The answer is every line in the data below that contains the word "will".

─── WORKING DATA ───

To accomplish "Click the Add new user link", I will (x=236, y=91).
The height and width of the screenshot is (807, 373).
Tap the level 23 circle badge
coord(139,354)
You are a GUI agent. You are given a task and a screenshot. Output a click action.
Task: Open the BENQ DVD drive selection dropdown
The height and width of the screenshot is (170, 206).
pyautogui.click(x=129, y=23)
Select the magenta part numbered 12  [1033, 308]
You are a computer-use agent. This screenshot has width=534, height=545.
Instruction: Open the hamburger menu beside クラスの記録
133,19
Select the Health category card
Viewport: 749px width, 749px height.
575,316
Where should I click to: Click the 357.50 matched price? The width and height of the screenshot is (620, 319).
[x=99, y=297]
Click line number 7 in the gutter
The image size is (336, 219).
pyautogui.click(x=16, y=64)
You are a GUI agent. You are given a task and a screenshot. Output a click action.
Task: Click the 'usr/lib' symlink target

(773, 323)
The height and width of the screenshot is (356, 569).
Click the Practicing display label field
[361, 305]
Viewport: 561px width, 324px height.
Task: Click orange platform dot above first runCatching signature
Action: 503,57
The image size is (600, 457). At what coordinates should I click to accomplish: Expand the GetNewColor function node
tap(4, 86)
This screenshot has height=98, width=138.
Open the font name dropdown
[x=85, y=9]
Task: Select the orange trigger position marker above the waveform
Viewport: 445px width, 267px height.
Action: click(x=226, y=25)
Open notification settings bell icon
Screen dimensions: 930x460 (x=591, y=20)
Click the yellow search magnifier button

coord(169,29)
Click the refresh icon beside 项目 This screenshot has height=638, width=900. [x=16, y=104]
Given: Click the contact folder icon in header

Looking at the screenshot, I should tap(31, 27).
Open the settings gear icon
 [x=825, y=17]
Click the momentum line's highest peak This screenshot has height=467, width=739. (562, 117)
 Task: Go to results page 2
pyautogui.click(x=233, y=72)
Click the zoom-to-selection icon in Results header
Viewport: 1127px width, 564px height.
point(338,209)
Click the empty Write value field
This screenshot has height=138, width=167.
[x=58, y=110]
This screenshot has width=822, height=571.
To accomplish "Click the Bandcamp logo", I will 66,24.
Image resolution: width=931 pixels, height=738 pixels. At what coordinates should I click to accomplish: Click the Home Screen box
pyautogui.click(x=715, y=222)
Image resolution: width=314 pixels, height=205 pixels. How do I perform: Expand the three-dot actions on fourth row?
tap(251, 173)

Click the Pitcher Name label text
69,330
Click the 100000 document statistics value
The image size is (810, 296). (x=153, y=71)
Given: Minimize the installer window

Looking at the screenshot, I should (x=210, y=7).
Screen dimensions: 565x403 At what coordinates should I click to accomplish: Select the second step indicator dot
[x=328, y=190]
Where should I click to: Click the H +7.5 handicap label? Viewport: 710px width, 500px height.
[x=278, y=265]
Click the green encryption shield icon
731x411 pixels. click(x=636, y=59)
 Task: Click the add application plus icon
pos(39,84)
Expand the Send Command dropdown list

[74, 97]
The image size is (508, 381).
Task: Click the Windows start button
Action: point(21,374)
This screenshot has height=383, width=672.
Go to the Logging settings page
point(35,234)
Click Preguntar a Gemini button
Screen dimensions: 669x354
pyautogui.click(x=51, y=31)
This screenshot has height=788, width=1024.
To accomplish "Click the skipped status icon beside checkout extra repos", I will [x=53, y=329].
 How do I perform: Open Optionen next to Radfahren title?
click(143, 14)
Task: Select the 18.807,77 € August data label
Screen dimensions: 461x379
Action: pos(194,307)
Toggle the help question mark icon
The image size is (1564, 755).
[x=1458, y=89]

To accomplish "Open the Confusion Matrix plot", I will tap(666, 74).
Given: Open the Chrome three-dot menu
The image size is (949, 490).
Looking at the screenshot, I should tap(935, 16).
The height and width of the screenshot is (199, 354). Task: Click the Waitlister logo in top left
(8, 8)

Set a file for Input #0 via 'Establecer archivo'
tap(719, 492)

───

* **EXERCISE RESPONSE**:
To accomplish "Click the Add new user link", I will (x=236, y=91).
To accomplish "Click the Bandcamp logo", I will 66,24.
To accomplish "Click the skipped status icon beside checkout extra repos", I will [x=53, y=329].
To accomplish "Open the Confusion Matrix plot", I will tap(666, 74).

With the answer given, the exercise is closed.